4. Print Management Process:
Behind engraving the roller there is a whole management which decides all the process. So the things which need to be done before engraving are:

4.1. Scanning Using Drum Scanner:
The customer’s design art is received either as original design to be scanned or soft copy on disk. At least there should be one repeat.

4.2. Color Separation:
Scanning is processed to separate the colors making sure to reproduce the intricacies of the customer’s work.

4.3. Data Send To Engraving Department:
Within the days the data is deliver as quality fabric inkjet print that perfectly interpret the customer’s design to rotary screen engraving department. Changes and approvals can be made fast and economical when in the form of print rather than engraved screen.

4.4. Engraving:
After approval engraving is done and shipment is made to the printing department or to the customer. [3]

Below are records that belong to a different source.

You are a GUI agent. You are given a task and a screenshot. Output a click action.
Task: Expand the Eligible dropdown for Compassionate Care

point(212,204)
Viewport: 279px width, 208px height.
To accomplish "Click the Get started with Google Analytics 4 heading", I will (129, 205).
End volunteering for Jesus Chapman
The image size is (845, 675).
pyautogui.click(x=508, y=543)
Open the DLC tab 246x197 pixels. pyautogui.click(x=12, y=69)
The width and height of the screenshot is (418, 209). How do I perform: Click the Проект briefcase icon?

5. Responsibility of Engraving Department:
In order to get the best print there are some responsibility of engraving department that are:

5.1. The Quality of File or Painted Art Submitted:
To make sure that the data which is received is perfectly matched to the customer’s design.

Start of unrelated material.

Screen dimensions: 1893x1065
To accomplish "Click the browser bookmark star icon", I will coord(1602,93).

5.2. The Size of The Actual Repeat:
It will decide the repeats on the roller.

5.3. Screen Mesh:
Mesh size is the most important thing in the screen. More the number of mesh size, finer and pretty the print will be.

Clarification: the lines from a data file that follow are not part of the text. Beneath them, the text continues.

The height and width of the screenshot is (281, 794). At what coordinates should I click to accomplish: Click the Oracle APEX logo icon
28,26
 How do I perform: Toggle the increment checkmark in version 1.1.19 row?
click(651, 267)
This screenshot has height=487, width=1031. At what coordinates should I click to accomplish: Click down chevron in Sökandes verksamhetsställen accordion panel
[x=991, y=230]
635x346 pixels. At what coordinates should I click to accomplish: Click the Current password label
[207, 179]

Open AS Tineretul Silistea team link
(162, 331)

5.4. Length and Engraved Width:
Repeat size will decide the size of the screen. [5]

6. Screen Making:
Engraving of screen includes following six steps

  • Unpacking
  • Rounding
  • Degreasing
  • Washing
  • Drying
  • Coating

6.1. Unpacking:
The first step in the preparation of screen for engraving is unpacking of screens. Screens are usually received in a bean shaped package from which they are carefully taken out so that no dent is generated in the screen. It’s advised not to keep screens in the boxes for more than a year otherwise they can cause problems in rounding process and also not more than four screens should be kept on one another because weight of the screens can cause serious problems. While taking out screen from the packaging care of its dimensions are taken and we make sure that the screens are more towards rounder shape.

6.2. Rounding:
In order to bring screen in round form, rounding rings are used. On both sides of screen, rounding rings are inserted and then screens are put in polymerization chamber. Polymerization process for rounding of screen is done at 180 to 200°C for 10 to 15 minutes. After polymerization, rounding rings are removed from screen. Screens packed in boxes have a little larger size then the standard one. After polymerization, screens are put over a stand then they are cut into original size through a scissor. After it, screen both ends are taped with the help of a paper tape so that no handling mark appear on screen during coating.

6.3. Degreasing:
To get even coating throughout the screen degreasing of screen is done with emulsion SCR 35. Ratio is kept 1:4 which means 4 times water and 1 time emulsion. The time allowed is 5 to 10 minutes. Soft water is always used while making an emulsion.

6.4. Washing:
For the process of washing showering of screen is done, 4 times from top to bottom than bottom to top with soft water. If soft water is not used than carbonates will stick to screen and that portion of screen will not polymerize.

6.5. Drying:
The process of drying is carried out in dirt free room. It’s advised to conduct drying at low temperature around 20°C. Clamps are always used to hold the screen.

6.6. Coating:
The process of coating is usually done to close the meshes of screen. The screens are placed in cones and plate containing coating material which moves down slowly only ones. The only two chemicals used for screen coating are SCR 102 and SCR 101. SCR 102 is the Lacquer and it is a universal emulsion. SCR 101 is a sensitizer and it is also an emulsion.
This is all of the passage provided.